# USC "Most Challenging Moment" prompt for Writing for Screen & TV, advice?



## oliviaaa (Jul 23, 2019)

Hey! I'm applying as an undergraduate but I thought I'd post in this forum since there's wayyy more graduate students and the prompts are the same for both.

Anyways, I've written the first draft of my "Most Challenging Moment" essay and whew, it's pretty dramatic. While this moment doesn't have to be inherently dramatic/sad/etc... for all, my chosen moment happens to be _quite_ challenging. My essay isn't totally depressing, I talk about how the experience shaped me and made me better as a person but I was wondering... is it okay to be very personal in the essay? It's not inappropriate in any way but I'm kind of worried that I should pick a more lighthearted moment so I can throw some humor in there.

I'd love to hear what topics people wrote about for their essay (if you feel comfortable sharing!), especially if you erred on the more dramatic side. Thanks!


----------



## cnsmith0619 (Jul 23, 2019)

Hi Olivaaa,

So I am applying to the MFA program for USC and have to answer the same question. Honestly, I think it’s up to you really but what matters, in my opinion, is really telling a story that will make the reader feel something. To have the essay show who are really are as a person and, maybe, how you became to be the person you are because of that challenge. I’m still working on mine but my biggest challenge can be considered rather small to others but it is meaningful to me and I’m trying to show that the best way possible. But for me personally, I would do the most personal challenge moment that I am willing to share because I think a lot of ppl have a few lol.


----------



## Art1014 (Jul 23, 2019)

Hi! I was admitted for USC's Film and Prod MFA for this year - to clarify, can you post the exact prompt? For this essay (if it's the same prompt), I talked about a work project where I failed at literally every stage, and was really honest and personal about how I worked through it and with what was going on at the time. Definitely go for personal - it seems like you've included the most crucial part about this essay, which is how you've grown as a person and as a storyteller from a challenging situation. I think that's the main thing the readers are looking for, so don't worry too much about the actual moment you're writing about as long as you're comfortable with sharing it - delve into how it's shaped you (it sounds like you've already done that, which is great!) as much as you can. 
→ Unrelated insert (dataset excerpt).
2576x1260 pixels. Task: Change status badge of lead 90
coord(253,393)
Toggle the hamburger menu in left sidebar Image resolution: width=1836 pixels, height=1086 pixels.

Also, as long as it's written in a way that's authentic to your voice and they way you tell stories, go for the dramatic. Mine was personally pretty sparse and formal in tone for this essay, but that's just how I write, especially when it comes to writing about deeper personal challenges. I did have the opportunity to expand on these challenges during my interview, which something to keep in mind in case you're worried about leaning towards too intense for your comfort in the essay. Feel free to message me if you'd like, but otherwise, good luck!


----------



## oliviaaa (Jul 24, 2019)

cnsmith0619 said:


> Hi Olivaaa,
> 
> So I am applying to the MFA program for USC and have to answer the same question. Honestly, I think it’s up to you really but what matters, in my opinion, is really telling a story that will make the reader feel something. To have the essay show who are really are as a person and, maybe, how you became to be the person you are because of that challenge. I’m still working on mine but my biggest challenge can be considered rather small to others but it is meaningful to me and I’m trying to show that the best way possible. But for me personally, I would do the most personal challenge moment that I am willing to share because I think a lot of ppl have a few lol.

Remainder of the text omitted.